SESSION ORDINAIRE DE 2017-2018

Enregistré à la Présidence du Sénat le 21 décembre 2017

PROPOSITION DE LOI

tendant à préserver et encourager la capacité hydroélectrique des moulins,

PRÉSENTÉE

Par MM. Patrick CHAIZE, Serge BABARY, Jean-Pierre BANSARD, Philippe BAS, Mme Martine BERTHET, MM. Jean BIZET, François BONHOMME, Mme Pascale BORIES, MM. Gilbert BOUCHET, François-Noël BUFFET, Christian CAMBON, Mme Agnès CANAYER, MM. Pierre CHARON, Alain CHATILLON, Mme Marie-Christine CHAUVIN, M. Guillaume CHEVROLLIER, Mme Marta de CIDRAC, MM. Pierre CUYPERS, Philippe DALLIER, René DANESI, Mathieu DARNAUD, Marc-Philippe DAUBRESSE, Mmes Catherine DEROCHE, Jacky DEROMEDI, Catherine DI FOLCO, Nicole DURANTON, M. Jean-Paul ÉMORINE, Mmes Dominique ESTROSI SASSONE, Jacqueline EUSTACHE-BRINIO, M. Bernard FOURNIER, Mme Joëlle GARRIAUD-MAYLAM, MM. Jacques GENEST, Bruno GILLES, Mme Nathalie GOULET, M. Daniel GREMILLET, Mme Pascale GRUNY, MM. Charles GUENÉ, Alain HOUPERT, Jean-Raymond HUGONET, Benoît HURÉ, Jean-François HUSSON, Mmes Corinne IMBERT, Fabienne KELLER, Élisabeth LAMURE, Christine LANFRANCHI DORGAL, Florence LASSARADE, Anne-Catherine LOISIER, MM. Gérard LONGUET, Marc LAMÉNIE, Sébastien LEROUX, Mme Viviane MALET, MM. Didier MANDELLI, Jean-François MAYET, Mmes Brigitte MICOULEAU, Patricia MORHET-RICHAUD, MM. Jean-Marie MORISSET, Louis-Jean de NICOLAY, Olivier PACCAUD, Jean-Jacques PANUNZI, Philippe PAUL, Cyril PELLEVAT, Jackie PIERRE, Rémy POINTEREAU, Ladislas PONIATOWSKI, Christophe PRIOU, Mme Isabelle RAIMOND-PAVERO, MM. Michel RAISON, Jean-François RAPIN, Charles REVET, René-Paul SAVARY, Alain SCHMITZ, Bruno SIDO, Mme Nadia SOLLOGOUB et M. Jean Pierre VOGEL,

Sénateurs

(Envoyée à la commission des affaires économiques, sous réserve de la constitution éventuelle d'une commission spéciale dans les conditions prévues par le Règlement.)

EXPOSÉ DES MOTIFS

Mesdames, Messieurs,

Aujourd'hui, il existe en France environ 19 000 moulins hydrauliques, dont 3 400 présentent un fort enjeu patrimonial, selon le Conseil général de l'environnement et du développement durable.

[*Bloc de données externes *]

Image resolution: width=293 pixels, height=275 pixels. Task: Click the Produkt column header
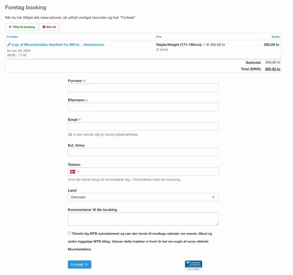tap(12, 37)
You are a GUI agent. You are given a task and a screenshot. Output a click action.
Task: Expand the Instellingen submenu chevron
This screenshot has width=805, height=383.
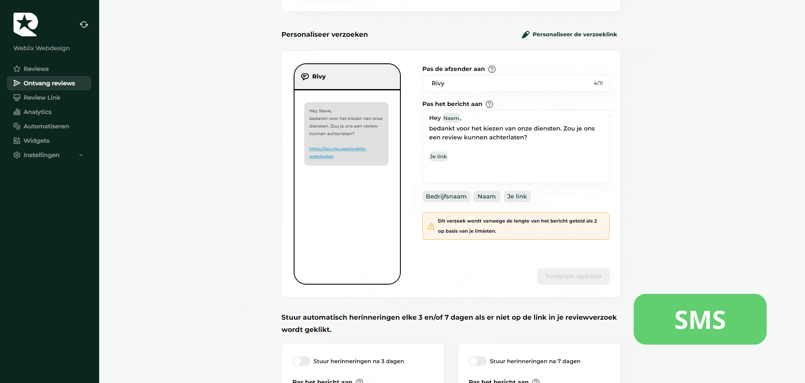point(81,155)
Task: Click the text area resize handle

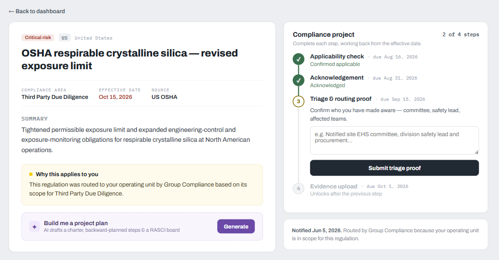Action: (x=476, y=152)
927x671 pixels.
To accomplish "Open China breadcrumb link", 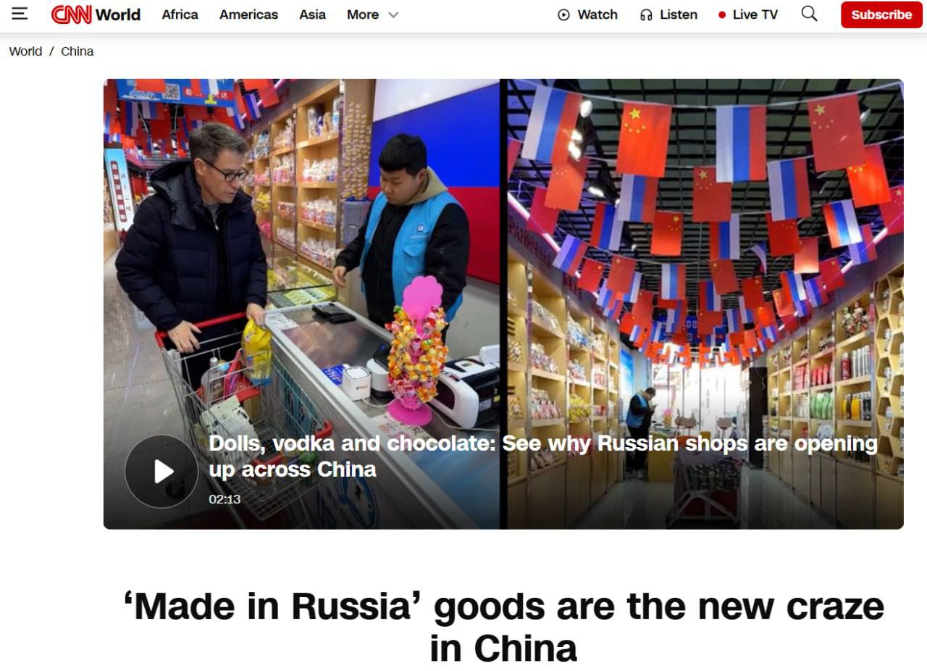I will click(x=77, y=51).
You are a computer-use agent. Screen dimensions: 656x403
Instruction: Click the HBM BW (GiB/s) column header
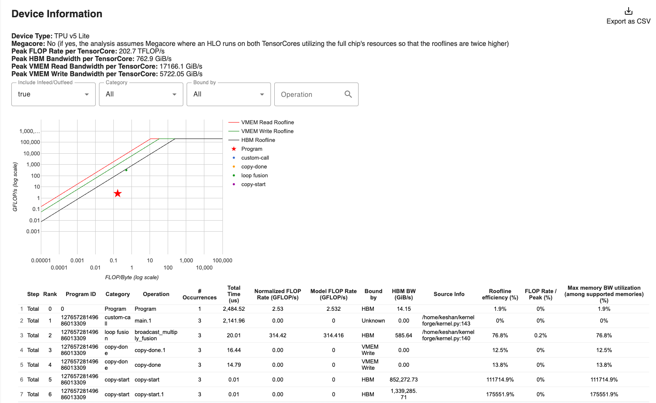point(404,294)
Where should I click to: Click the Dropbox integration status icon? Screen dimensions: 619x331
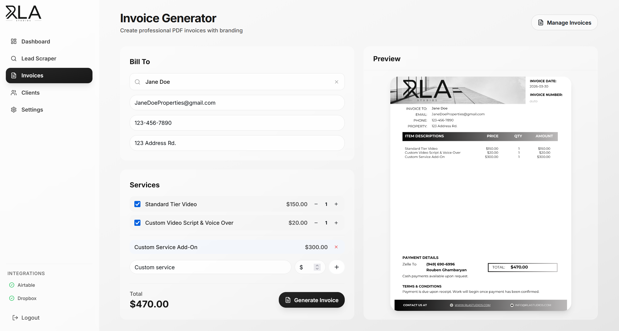[11, 298]
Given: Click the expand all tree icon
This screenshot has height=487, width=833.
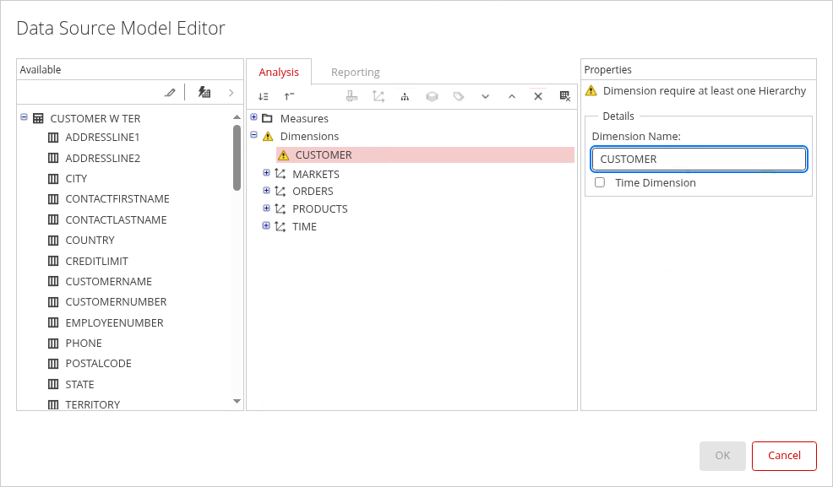Looking at the screenshot, I should pyautogui.click(x=264, y=97).
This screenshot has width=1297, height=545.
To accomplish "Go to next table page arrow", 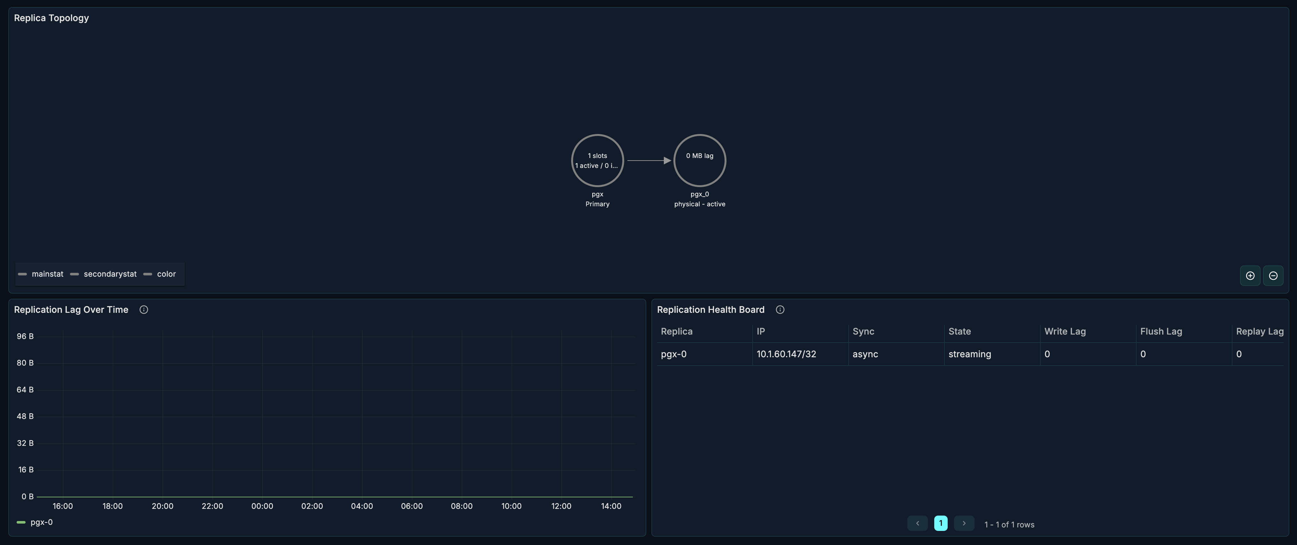I will tap(964, 523).
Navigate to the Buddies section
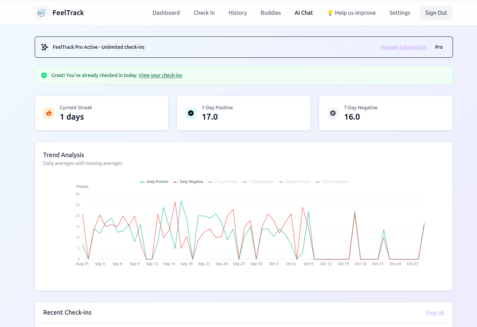This screenshot has height=327, width=477. coord(271,12)
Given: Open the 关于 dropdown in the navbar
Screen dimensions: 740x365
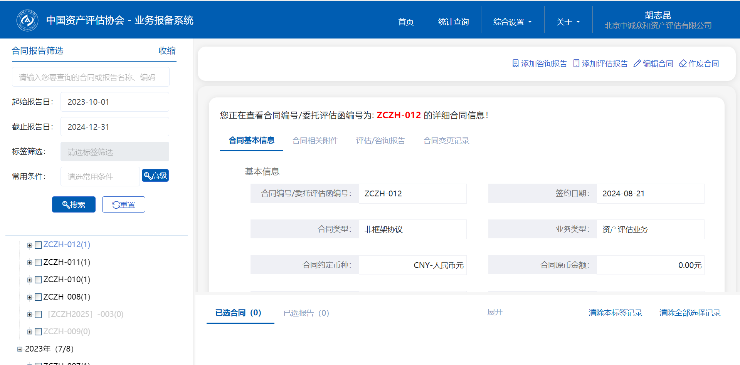Looking at the screenshot, I should tap(568, 22).
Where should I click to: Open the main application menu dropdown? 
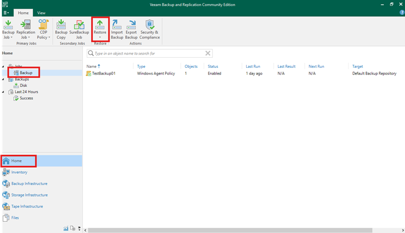coord(6,12)
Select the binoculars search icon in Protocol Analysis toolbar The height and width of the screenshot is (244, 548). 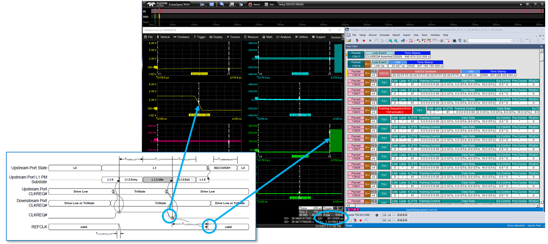[x=454, y=41]
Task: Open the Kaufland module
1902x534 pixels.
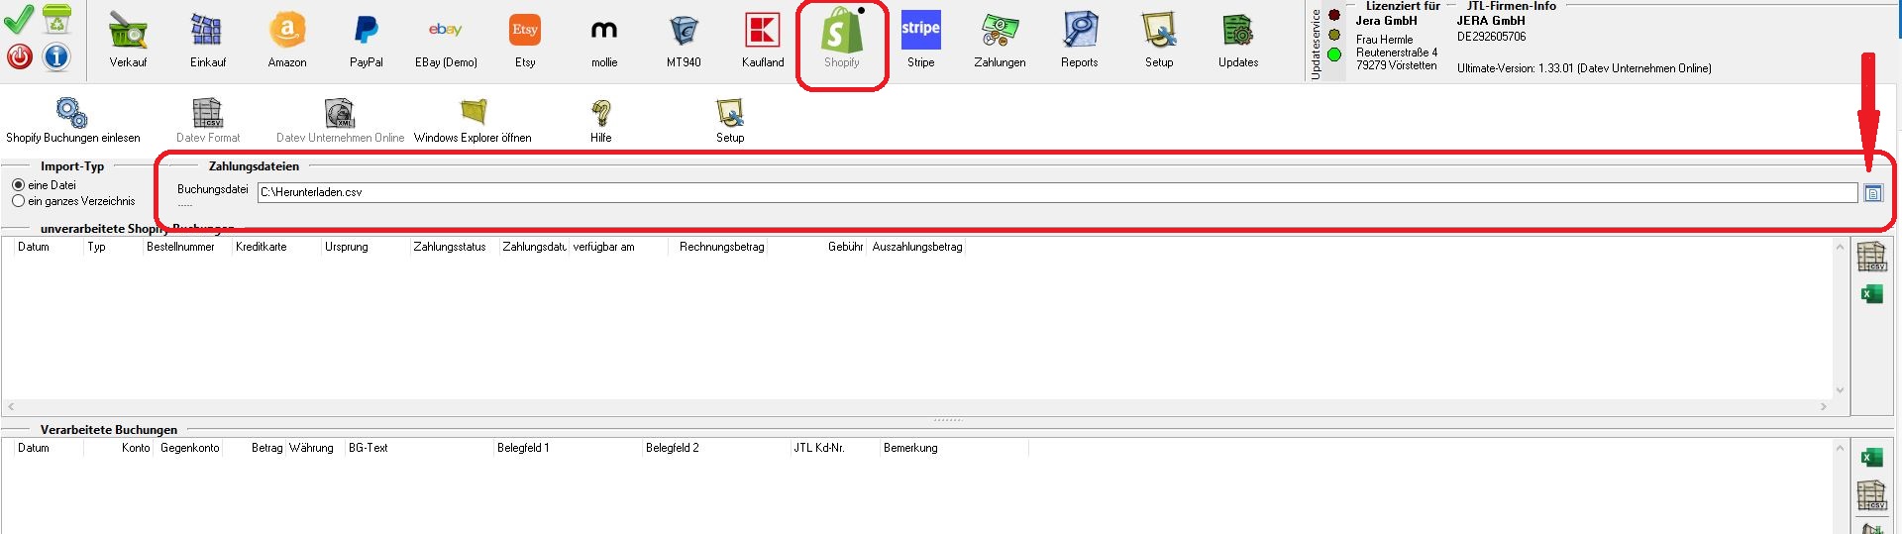Action: pyautogui.click(x=763, y=40)
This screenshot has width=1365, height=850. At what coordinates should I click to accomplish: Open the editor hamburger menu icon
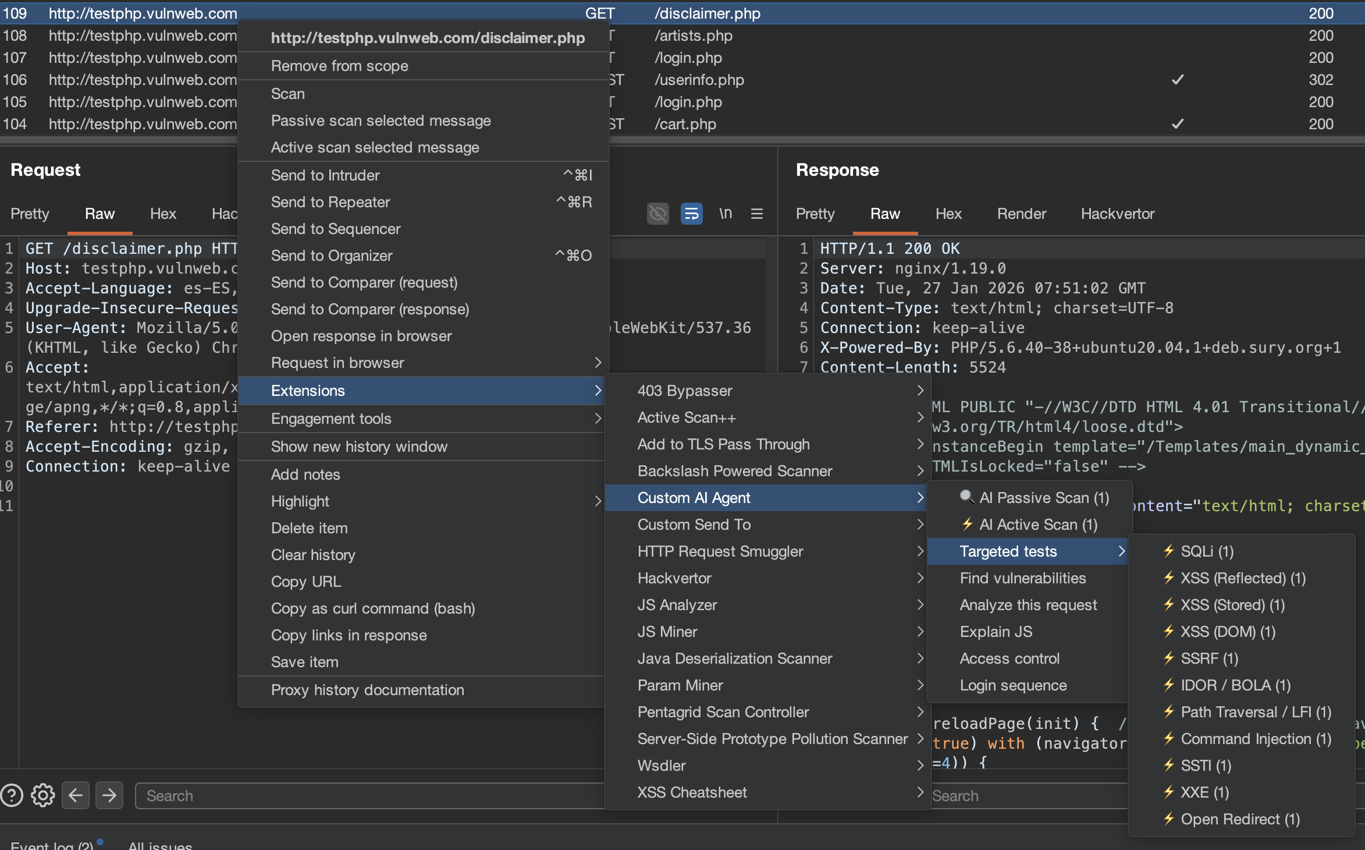756,214
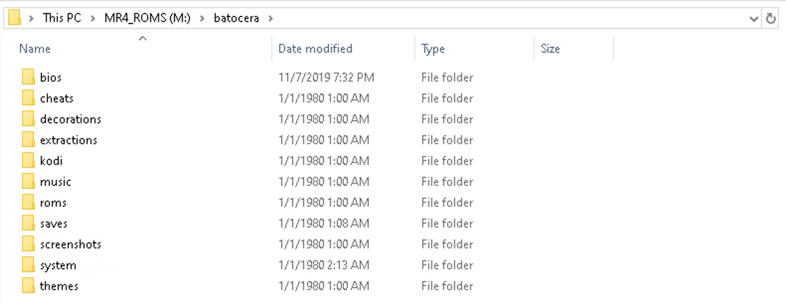The image size is (786, 303).
Task: Expand the chevron after MR4_ROMS (M:)
Action: pos(202,18)
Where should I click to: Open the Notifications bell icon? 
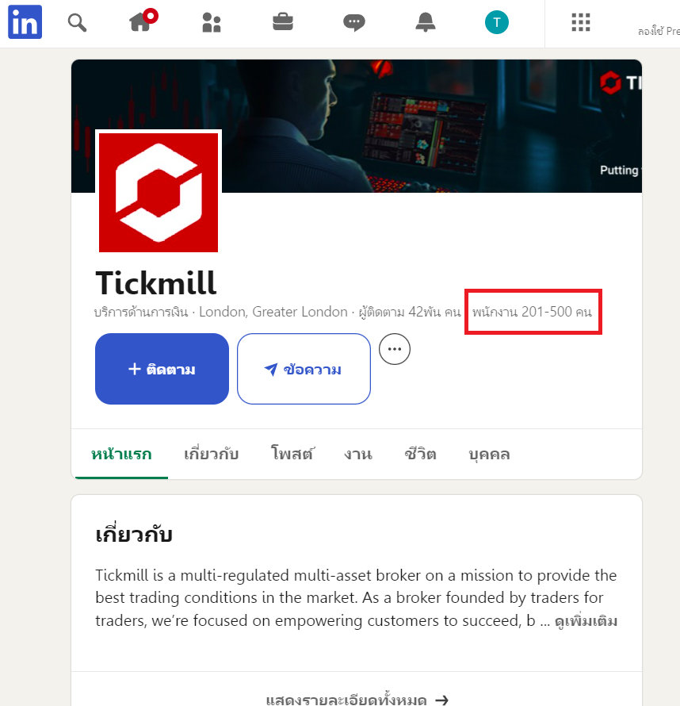pyautogui.click(x=425, y=22)

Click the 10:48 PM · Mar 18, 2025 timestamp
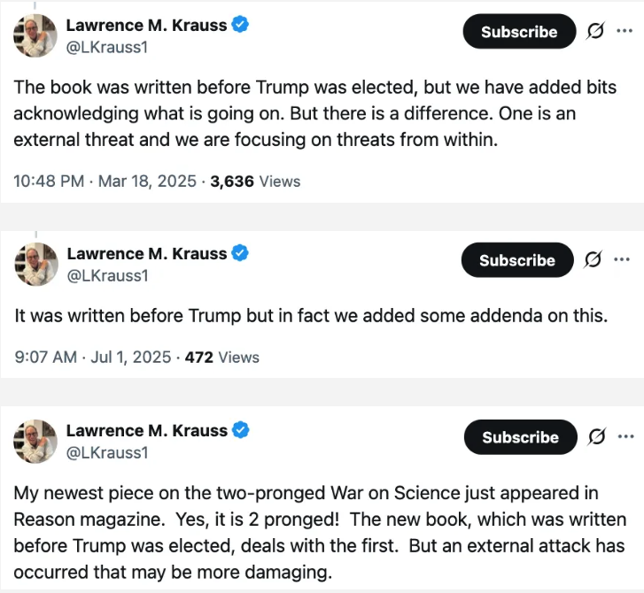[x=107, y=181]
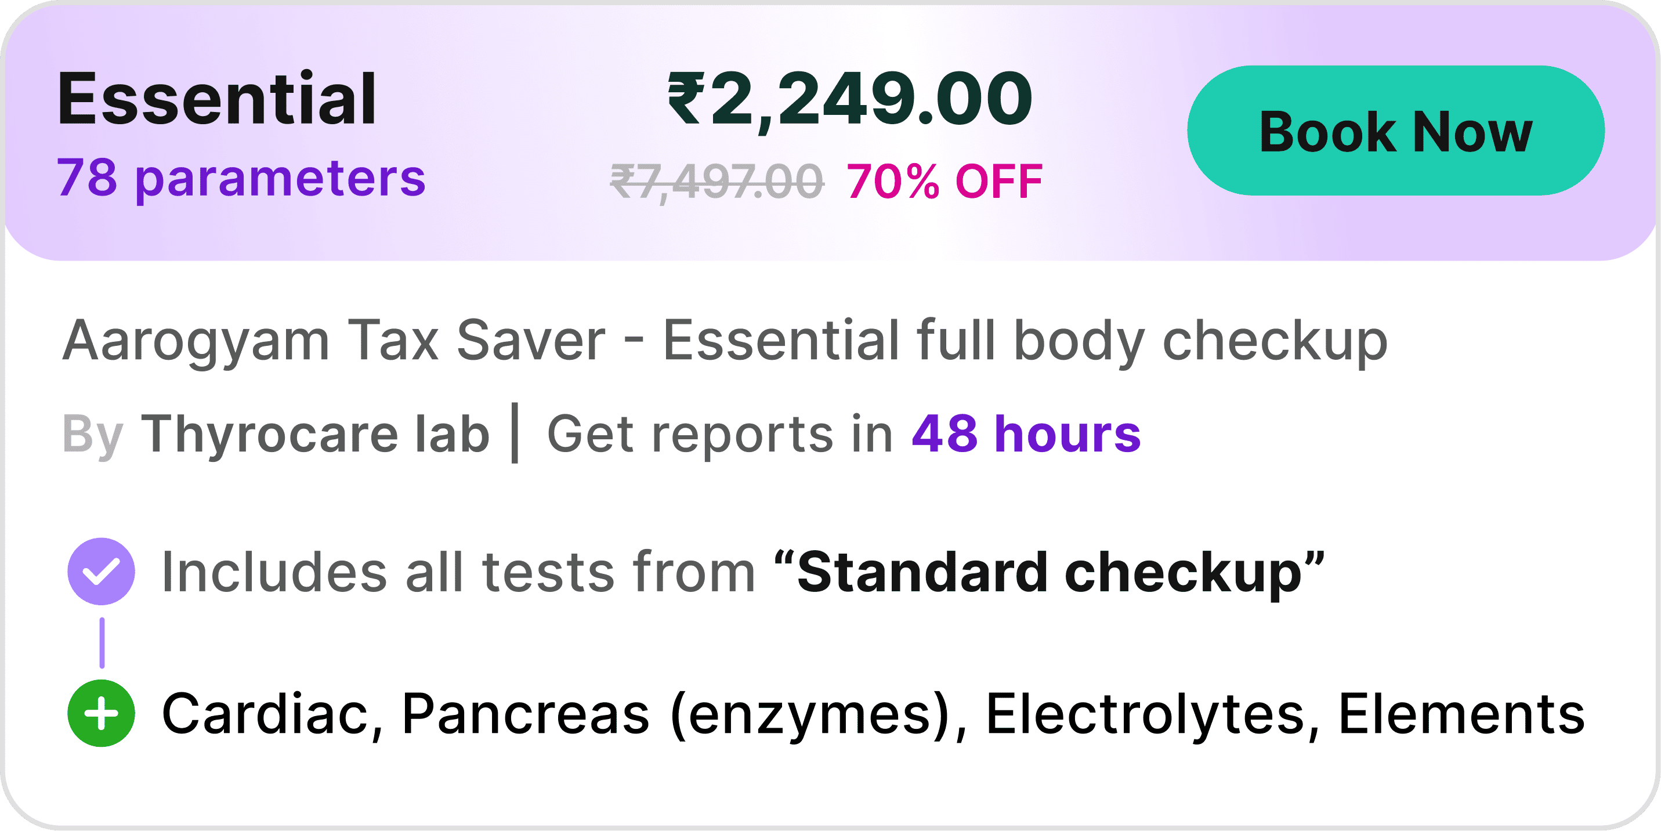Select the Elements test category
The image size is (1661, 831).
tap(1461, 714)
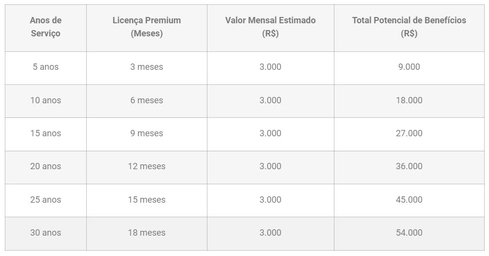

Ceux-ci ne subsistent que grâce au savoir-faire et à l'engagement de leurs propriétaires qui doivent, en plus d'assurer leur maintien en état de fonctionnement, préserver l'état de la rivière. Les moulins sont à la fois des outils économiques, écologiques et touristiques rares, et font partie intégrante de la beauté des paysages français, tout en jouant un rôle non négligeable en matière d'énergies renouvelables, puisqu'ils produisent une énergie propre avec un coût de production très bas.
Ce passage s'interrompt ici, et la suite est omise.